Arriving in Norwalk felt like we achieved a military objective without casualties.  Thankfully, our son and girlfriend Tracie were here to meet us, help us unpack the car and even prepare dinner, sparing us yet another restaurant visit.

Low Tide Shorefront Park
The first order of business the next day was to get my sneakers on and resume my early morning walk routine, at home the golf course in North Palm Beach, and Shorefront Park here.  Amazing, years after Hurricane Sandy its impact is still being felt in this area, homes being torn down or raised (the flooding here ruined many houses).  So there are empty lots and the homes that are not simply being raised with the help of insurance companies are new “McMansions.”  The whole character of the neighborhood is changing from one that felt so familiar to me from my childhood in Richmond Hill, Queens to one of wealth, progress I guess, but a loss of a time when we mere mortals could enjoy New England waterfront.  Over to you hedge fund managers and real estate moguls!

Terec

It only took a few days before s**t happened, breaking a tooth on, of all things, cucumber salad (guess it was ready to go).  I knew a crown would be inevitable and my instinct was to fly home to my dentist, but that would have required multiple trips as he would put in a temp while the crown was being made.  Our friend Cathy here suggested her dentist who makes his own crowns while you wait using the Terec system which I can only liken  to a 3D printing system, the dentist shaping the remaining tooth into a post and using CAD technology to design a crown, a porcelain/ceramic substitute, it being manufactured while you wait.  Two plus hours later, voila, I walked out of the office with a new tooth!  Luckily for me he had a cancellation so within 24 hours what I thought would be a nightmare was immediately resolved.  Thanks, Cathy and Dr.
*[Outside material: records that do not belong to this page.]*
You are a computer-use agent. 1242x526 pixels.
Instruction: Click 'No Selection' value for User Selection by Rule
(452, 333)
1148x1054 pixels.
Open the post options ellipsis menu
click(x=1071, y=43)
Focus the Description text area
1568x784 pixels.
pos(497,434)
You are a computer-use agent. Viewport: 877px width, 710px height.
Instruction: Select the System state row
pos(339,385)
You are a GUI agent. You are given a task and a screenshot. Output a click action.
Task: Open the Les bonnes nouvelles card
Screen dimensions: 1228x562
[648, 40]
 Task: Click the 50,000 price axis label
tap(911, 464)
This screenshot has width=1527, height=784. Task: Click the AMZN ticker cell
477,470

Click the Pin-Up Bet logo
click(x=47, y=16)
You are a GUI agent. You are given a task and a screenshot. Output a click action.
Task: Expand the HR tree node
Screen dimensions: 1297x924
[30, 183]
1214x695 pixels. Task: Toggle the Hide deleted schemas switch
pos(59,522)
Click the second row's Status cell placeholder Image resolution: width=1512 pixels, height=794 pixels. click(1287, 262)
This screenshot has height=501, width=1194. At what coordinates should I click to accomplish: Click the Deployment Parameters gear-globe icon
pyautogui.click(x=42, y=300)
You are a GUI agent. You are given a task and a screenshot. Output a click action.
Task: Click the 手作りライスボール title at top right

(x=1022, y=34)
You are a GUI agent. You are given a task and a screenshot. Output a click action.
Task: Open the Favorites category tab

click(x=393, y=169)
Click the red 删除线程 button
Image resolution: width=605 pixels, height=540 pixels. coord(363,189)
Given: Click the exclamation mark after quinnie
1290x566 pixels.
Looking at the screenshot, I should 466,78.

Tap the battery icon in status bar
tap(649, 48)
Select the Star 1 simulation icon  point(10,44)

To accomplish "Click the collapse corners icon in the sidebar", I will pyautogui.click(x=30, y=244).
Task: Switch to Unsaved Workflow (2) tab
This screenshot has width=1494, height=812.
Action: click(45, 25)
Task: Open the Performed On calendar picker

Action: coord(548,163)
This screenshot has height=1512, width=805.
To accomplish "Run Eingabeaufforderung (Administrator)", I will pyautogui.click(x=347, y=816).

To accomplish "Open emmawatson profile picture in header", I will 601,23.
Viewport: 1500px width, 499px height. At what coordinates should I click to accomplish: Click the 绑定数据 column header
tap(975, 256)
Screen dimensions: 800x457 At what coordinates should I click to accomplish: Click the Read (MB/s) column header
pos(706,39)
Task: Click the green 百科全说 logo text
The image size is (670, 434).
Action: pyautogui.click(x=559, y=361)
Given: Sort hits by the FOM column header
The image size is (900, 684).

Tamucci!

Copps, Crow, Chimons Islands
So, we begin our “vacation” with this past weekend being hotter here than in Florida.  Jon and Tracie came up from the City on Sunday and we all went out to our mooring set among the Norwalk Islands.  We and our friends used to be the head of the nautical “wagon train” out to the islands, our kids tagging along and now the reins have been turned over to them, we the passengers. Ironic to look around, seeing all the islands,  remembering  them from four decades ago, but watching our “kids” now in charge, we tying up our boat to one of theirs.

As I began this very personal entry with a baseball metaphor, I conclude with the realization that we’re no longer the generation on deck, but the one in the batter’s box facing a full count. If we cannot continue to get hits, hopefully we’ll foul some off.